Exercise description –
All of the records below need to be returned exactly.

Top of Records for the exercise

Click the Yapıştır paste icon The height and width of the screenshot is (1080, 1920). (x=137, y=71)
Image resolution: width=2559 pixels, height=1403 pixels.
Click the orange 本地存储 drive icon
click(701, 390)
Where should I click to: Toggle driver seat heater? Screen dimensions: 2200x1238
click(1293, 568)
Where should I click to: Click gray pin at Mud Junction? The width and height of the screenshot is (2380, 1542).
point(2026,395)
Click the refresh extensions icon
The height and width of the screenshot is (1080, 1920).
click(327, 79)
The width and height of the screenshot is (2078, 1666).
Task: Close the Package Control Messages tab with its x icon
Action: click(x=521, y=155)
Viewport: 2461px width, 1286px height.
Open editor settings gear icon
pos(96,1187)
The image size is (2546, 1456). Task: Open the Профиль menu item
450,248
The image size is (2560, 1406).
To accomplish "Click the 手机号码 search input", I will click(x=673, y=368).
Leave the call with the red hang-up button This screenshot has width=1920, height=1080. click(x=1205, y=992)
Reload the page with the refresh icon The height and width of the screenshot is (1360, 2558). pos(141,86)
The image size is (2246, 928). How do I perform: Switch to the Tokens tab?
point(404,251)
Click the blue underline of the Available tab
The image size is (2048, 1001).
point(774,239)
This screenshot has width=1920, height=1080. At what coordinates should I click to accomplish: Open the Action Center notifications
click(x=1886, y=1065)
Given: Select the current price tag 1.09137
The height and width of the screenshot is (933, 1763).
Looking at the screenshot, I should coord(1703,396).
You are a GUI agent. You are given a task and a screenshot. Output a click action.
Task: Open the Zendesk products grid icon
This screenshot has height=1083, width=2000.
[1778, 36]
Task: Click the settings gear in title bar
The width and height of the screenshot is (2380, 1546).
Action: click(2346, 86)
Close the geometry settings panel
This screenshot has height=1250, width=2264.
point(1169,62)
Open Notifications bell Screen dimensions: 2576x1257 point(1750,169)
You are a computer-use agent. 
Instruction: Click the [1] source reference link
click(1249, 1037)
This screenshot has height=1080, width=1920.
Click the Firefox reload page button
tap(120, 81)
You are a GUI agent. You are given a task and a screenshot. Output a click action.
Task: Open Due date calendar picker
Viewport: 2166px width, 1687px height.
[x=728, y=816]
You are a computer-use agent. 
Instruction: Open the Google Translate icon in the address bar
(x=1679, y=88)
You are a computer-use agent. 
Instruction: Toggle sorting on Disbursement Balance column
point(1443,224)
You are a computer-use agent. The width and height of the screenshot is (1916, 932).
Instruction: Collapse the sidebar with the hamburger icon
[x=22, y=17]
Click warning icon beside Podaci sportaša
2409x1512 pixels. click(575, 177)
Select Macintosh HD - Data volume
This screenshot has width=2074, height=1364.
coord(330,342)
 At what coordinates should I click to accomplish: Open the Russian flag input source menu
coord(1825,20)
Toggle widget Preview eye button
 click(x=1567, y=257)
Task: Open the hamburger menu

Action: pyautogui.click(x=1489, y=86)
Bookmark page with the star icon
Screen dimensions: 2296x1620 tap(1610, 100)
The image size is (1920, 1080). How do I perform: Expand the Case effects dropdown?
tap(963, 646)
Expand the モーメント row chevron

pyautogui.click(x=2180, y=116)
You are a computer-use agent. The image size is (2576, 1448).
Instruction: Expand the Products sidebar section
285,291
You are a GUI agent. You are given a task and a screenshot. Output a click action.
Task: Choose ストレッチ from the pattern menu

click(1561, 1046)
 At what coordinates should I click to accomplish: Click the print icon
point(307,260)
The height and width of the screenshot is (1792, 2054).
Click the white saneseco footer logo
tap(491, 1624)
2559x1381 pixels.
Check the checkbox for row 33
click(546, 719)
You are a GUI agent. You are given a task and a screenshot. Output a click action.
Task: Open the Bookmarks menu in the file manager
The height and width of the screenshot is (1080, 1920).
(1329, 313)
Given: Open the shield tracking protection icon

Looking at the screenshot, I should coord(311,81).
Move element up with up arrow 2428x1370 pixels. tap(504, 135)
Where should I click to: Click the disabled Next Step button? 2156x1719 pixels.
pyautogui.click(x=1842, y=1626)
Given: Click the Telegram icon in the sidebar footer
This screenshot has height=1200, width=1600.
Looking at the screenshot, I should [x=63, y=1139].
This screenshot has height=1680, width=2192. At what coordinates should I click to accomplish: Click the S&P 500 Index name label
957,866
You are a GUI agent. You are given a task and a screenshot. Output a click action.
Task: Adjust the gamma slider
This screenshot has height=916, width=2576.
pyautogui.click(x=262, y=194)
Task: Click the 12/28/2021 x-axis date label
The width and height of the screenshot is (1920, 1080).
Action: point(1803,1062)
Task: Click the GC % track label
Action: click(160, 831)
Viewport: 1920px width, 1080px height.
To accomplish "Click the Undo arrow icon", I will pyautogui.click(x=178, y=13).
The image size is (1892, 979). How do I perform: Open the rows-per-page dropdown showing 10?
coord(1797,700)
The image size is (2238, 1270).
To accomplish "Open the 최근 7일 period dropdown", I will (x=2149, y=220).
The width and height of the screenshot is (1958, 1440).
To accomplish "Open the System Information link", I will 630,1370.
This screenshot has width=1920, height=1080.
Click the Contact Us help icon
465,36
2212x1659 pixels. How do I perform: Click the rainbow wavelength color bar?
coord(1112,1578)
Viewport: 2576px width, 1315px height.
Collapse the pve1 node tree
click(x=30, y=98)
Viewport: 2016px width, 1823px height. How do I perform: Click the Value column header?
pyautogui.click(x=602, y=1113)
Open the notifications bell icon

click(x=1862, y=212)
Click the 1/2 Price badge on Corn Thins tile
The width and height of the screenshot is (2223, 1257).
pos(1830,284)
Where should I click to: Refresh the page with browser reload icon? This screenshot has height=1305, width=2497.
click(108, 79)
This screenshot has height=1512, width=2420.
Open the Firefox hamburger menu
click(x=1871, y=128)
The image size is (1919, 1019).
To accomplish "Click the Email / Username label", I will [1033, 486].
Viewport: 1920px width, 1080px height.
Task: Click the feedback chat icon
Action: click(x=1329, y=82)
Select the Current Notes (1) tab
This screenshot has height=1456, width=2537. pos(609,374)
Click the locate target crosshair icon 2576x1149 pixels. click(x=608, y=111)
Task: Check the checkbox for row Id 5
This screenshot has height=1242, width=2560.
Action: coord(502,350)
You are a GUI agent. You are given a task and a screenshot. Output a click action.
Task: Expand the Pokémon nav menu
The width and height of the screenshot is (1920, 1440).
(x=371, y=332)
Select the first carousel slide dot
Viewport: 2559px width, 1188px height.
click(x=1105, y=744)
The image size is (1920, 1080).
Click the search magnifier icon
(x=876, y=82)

Bottom of Records for the exercise

Answer to this task –
Click the Yapıştır paste icon The height and width of the screenshot is (1080, 1920). (x=137, y=71)
Image resolution: width=2559 pixels, height=1403 pixels.
Click the orange 本地存储 drive icon
click(701, 390)
Where should I click to: Toggle driver seat heater? Screen dimensions: 2200x1238
click(1293, 568)
Where should I click to: Click gray pin at Mud Junction? The width and height of the screenshot is (2380, 1542).
point(2026,395)
Click the refresh extensions icon
The height and width of the screenshot is (1080, 1920).
click(327, 79)
The width and height of the screenshot is (2078, 1666).
Task: Close the Package Control Messages tab with its x icon
Action: click(x=521, y=155)
Viewport: 2461px width, 1286px height.
Open editor settings gear icon
pos(96,1187)
The image size is (2546, 1456). Task: Open the Профиль menu item
450,248
The image size is (2560, 1406).
To accomplish "Click the 手机号码 search input", I will click(x=673, y=368).
Leave the call with the red hang-up button This screenshot has width=1920, height=1080. click(x=1205, y=992)
Reload the page with the refresh icon The height and width of the screenshot is (1360, 2558). pos(141,86)
The image size is (2246, 928). How do I perform: Switch to the Tokens tab?
point(404,251)
Click the blue underline of the Available tab
The image size is (2048, 1001).
point(774,239)
This screenshot has width=1920, height=1080. At what coordinates should I click to accomplish: Open the Action Center notifications
click(x=1886, y=1065)
Given: Select the current price tag 1.09137
The height and width of the screenshot is (933, 1763).
Looking at the screenshot, I should coord(1703,396).
You are a GUI agent. You are given a task and a screenshot. Output a click action.
Task: Open the Zendesk products grid icon
This screenshot has height=1083, width=2000.
[1778, 36]
Task: Click the settings gear in title bar
The width and height of the screenshot is (2380, 1546).
Action: click(2346, 86)
Close the geometry settings panel
This screenshot has height=1250, width=2264.
point(1169,62)
Open Notifications bell Screen dimensions: 2576x1257 point(1750,169)
You are a computer-use agent. 
Instruction: Click the [1] source reference link
click(1249, 1037)
This screenshot has height=1080, width=1920.
Click the Firefox reload page button
tap(120, 81)
You are a GUI agent. You are given a task and a screenshot. Output a click action.
Task: Open Due date calendar picker
Viewport: 2166px width, 1687px height.
[x=728, y=816]
You are a computer-use agent. 
Instruction: Open the Google Translate icon in the address bar
(x=1679, y=88)
You are a computer-use agent. 
Instruction: Toggle sorting on Disbursement Balance column
point(1443,224)
You are a computer-use agent. The width and height of the screenshot is (1916, 932).
Instruction: Collapse the sidebar with the hamburger icon
[x=22, y=17]
Click warning icon beside Podaci sportaša
2409x1512 pixels. click(575, 177)
Select Macintosh HD - Data volume
This screenshot has width=2074, height=1364.
coord(330,342)
 At what coordinates should I click to accomplish: Open the Russian flag input source menu
coord(1825,20)
Toggle widget Preview eye button
 click(x=1567, y=257)
Task: Open the hamburger menu

Action: pyautogui.click(x=1489, y=86)
Bookmark page with the star icon
Screen dimensions: 2296x1620 tap(1610, 100)
The image size is (1920, 1080). How do I perform: Expand the Case effects dropdown?
tap(963, 646)
Expand the モーメント row chevron

pyautogui.click(x=2180, y=116)
You are a computer-use agent. The image size is (2576, 1448).
Instruction: Expand the Products sidebar section
285,291
You are a GUI agent. You are given a task and a screenshot. Output a click action.
Task: Choose ストレッチ from the pattern menu

click(1561, 1046)
 At what coordinates should I click to accomplish: Click the print icon
point(307,260)
The height and width of the screenshot is (1792, 2054).
Click the white saneseco footer logo
tap(491, 1624)
2559x1381 pixels.
Check the checkbox for row 33
click(546, 719)
You are a GUI agent. You are given a task and a screenshot. Output a click action.
Task: Open the Bookmarks menu in the file manager
The height and width of the screenshot is (1080, 1920).
(1329, 313)
Given: Open the shield tracking protection icon

Looking at the screenshot, I should coord(311,81).
Move element up with up arrow 2428x1370 pixels. tap(504, 135)
Where should I click to: Click the disabled Next Step button? 2156x1719 pixels.
pyautogui.click(x=1842, y=1626)
Given: Click the Telegram icon in the sidebar footer
This screenshot has height=1200, width=1600.
Looking at the screenshot, I should [x=63, y=1139].
This screenshot has height=1680, width=2192. At what coordinates should I click to accomplish: Click the S&P 500 Index name label
957,866
You are a GUI agent. You are given a task and a screenshot. Output a click action.
Task: Adjust the gamma slider
This screenshot has height=916, width=2576.
pyautogui.click(x=262, y=194)
Task: Click the 12/28/2021 x-axis date label
The width and height of the screenshot is (1920, 1080).
Action: point(1803,1062)
Task: Click the GC % track label
Action: click(160, 831)
Viewport: 1920px width, 1080px height.
To accomplish "Click the Undo arrow icon", I will pyautogui.click(x=178, y=13).
The image size is (1892, 979). How do I perform: Open the rows-per-page dropdown showing 10?
coord(1797,700)
The image size is (2238, 1270).
To accomplish "Open the 최근 7일 period dropdown", I will (x=2149, y=220).
The width and height of the screenshot is (1958, 1440).
To accomplish "Open the System Information link", I will 630,1370.
This screenshot has width=1920, height=1080.
Click the Contact Us help icon
465,36
2212x1659 pixels. How do I perform: Click the rainbow wavelength color bar?
coord(1112,1578)
Viewport: 2576px width, 1315px height.
Collapse the pve1 node tree
click(x=30, y=98)
Viewport: 2016px width, 1823px height. How do I perform: Click the Value column header?
pyautogui.click(x=602, y=1113)
Open the notifications bell icon

click(x=1862, y=212)
Click the 1/2 Price badge on Corn Thins tile
The width and height of the screenshot is (2223, 1257).
pos(1830,284)
Where should I click to: Refresh the page with browser reload icon? This screenshot has height=1305, width=2497.
click(108, 79)
This screenshot has height=1512, width=2420.
Open the Firefox hamburger menu
click(x=1871, y=128)
The image size is (1919, 1019).
To accomplish "Click the Email / Username label", I will [1033, 486].
Viewport: 1920px width, 1080px height.
Task: Click the feedback chat icon
Action: click(x=1329, y=82)
Select the Current Notes (1) tab
This screenshot has height=1456, width=2537. pos(609,374)
Click the locate target crosshair icon 2576x1149 pixels. click(x=608, y=111)
Task: Check the checkbox for row Id 5
This screenshot has height=1242, width=2560.
Action: coord(502,350)
You are a GUI agent. You are given a task and a screenshot. Output a click action.
Task: Expand the Pokémon nav menu
The width and height of the screenshot is (1920, 1440).
(x=371, y=332)
Select the first carousel slide dot
Viewport: 2559px width, 1188px height.
click(x=1105, y=744)
The image size is (1920, 1080).
Click the search magnifier icon
(x=876, y=82)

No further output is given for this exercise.